How to Use This Calculator
- Enter previous survey counts for promoters, passives, and detractors.
- Enter the current survey counts for the latest measurement period.
- Add contacted customers if you want response rate calculations.
- Add revenue values to estimate advocacy and risk-linked revenue proxies.
- Enter the number of months between surveys for normalized trend analysis.
- Set a target NPS to compare present performance with your goal.
- Click Calculate NPS Growth to view the result block above the form.

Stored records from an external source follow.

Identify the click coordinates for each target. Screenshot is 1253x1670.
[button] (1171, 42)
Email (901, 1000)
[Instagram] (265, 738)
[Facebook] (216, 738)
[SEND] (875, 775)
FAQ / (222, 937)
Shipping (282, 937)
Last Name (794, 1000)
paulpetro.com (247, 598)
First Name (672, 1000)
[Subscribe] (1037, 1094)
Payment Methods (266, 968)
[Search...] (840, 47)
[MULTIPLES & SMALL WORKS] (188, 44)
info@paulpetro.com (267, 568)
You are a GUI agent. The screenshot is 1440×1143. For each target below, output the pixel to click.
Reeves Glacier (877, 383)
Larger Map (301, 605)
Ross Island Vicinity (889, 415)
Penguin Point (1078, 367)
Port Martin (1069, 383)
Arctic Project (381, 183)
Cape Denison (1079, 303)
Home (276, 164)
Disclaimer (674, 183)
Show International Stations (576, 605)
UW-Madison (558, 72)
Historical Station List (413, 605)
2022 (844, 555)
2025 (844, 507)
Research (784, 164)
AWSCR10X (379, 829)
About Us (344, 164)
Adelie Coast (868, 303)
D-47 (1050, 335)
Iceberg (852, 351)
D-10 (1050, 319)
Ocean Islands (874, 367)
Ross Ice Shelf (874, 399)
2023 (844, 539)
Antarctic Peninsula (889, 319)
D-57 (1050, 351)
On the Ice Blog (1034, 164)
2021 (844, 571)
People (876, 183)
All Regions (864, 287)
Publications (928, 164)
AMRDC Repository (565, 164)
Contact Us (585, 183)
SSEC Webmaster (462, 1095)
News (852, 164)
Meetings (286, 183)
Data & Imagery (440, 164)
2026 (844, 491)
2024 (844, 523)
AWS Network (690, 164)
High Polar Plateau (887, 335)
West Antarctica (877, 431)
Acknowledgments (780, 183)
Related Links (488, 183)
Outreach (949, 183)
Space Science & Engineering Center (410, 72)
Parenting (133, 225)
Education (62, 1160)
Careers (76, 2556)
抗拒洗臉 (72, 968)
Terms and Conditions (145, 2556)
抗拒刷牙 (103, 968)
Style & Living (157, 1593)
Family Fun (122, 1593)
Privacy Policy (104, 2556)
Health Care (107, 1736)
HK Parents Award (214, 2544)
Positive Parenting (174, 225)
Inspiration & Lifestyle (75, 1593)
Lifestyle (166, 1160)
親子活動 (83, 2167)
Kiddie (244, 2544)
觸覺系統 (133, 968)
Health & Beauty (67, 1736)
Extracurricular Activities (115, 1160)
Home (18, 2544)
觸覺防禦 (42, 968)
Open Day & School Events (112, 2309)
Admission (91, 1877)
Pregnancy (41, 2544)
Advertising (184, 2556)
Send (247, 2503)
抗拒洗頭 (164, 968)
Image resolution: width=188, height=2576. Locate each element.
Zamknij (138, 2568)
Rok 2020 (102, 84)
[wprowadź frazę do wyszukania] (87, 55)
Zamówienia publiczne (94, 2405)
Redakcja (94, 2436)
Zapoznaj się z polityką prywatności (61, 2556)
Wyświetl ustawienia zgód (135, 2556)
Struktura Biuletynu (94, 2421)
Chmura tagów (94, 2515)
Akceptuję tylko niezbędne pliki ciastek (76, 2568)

- Use the CSV and PDF buttons to export the calculated summary.
FAQs
1. What does NPS growth rate measure?
It shows how much your Net Promoter Score changed relative to the earlier score. It helps you understand whether customer advocacy is improving, slowing, or declining across survey periods.
2. Why is point change different from growth rate?
Point change is the raw difference between two NPS values. Growth rate expresses that difference relative to the earlier score, which makes movement easier to compare across periods.
3. What happens when previous NPS is zero?
The calculator still reports the current NPS and point change. Relative growth is marked unavailable because dividing by zero would produce a misleading or undefined result.
4. Why include passives if they do not affect NPS directly?
Passives still matter because they influence total response mix. A rising passive share can slow advocacy momentum even when detractors are controlled.
5. How should marketers use the revenue proxy fields?
They provide directional estimates only. Advocacy revenue highlights promoter-linked upside, while revenue at risk estimates how much current revenue sits under detractor exposure.
6. Can this calculator compare monthly and quarterly surveys?
Yes. Enter the number of months between surveys. The monthly point-change metric normalizes movement, making trend comparisons more practical across uneven time windows.
7. Is a higher response rate always better?
Not always. Higher response rates improve confidence, but response quality and sample balance also matter. A larger sample still needs sound outreach and fair representation.
8. What is a good target NPS?
That depends on your industry, maturity, and customer expectations. Many teams use internal benchmarks first, then refine targets using competitive and historical performance trends.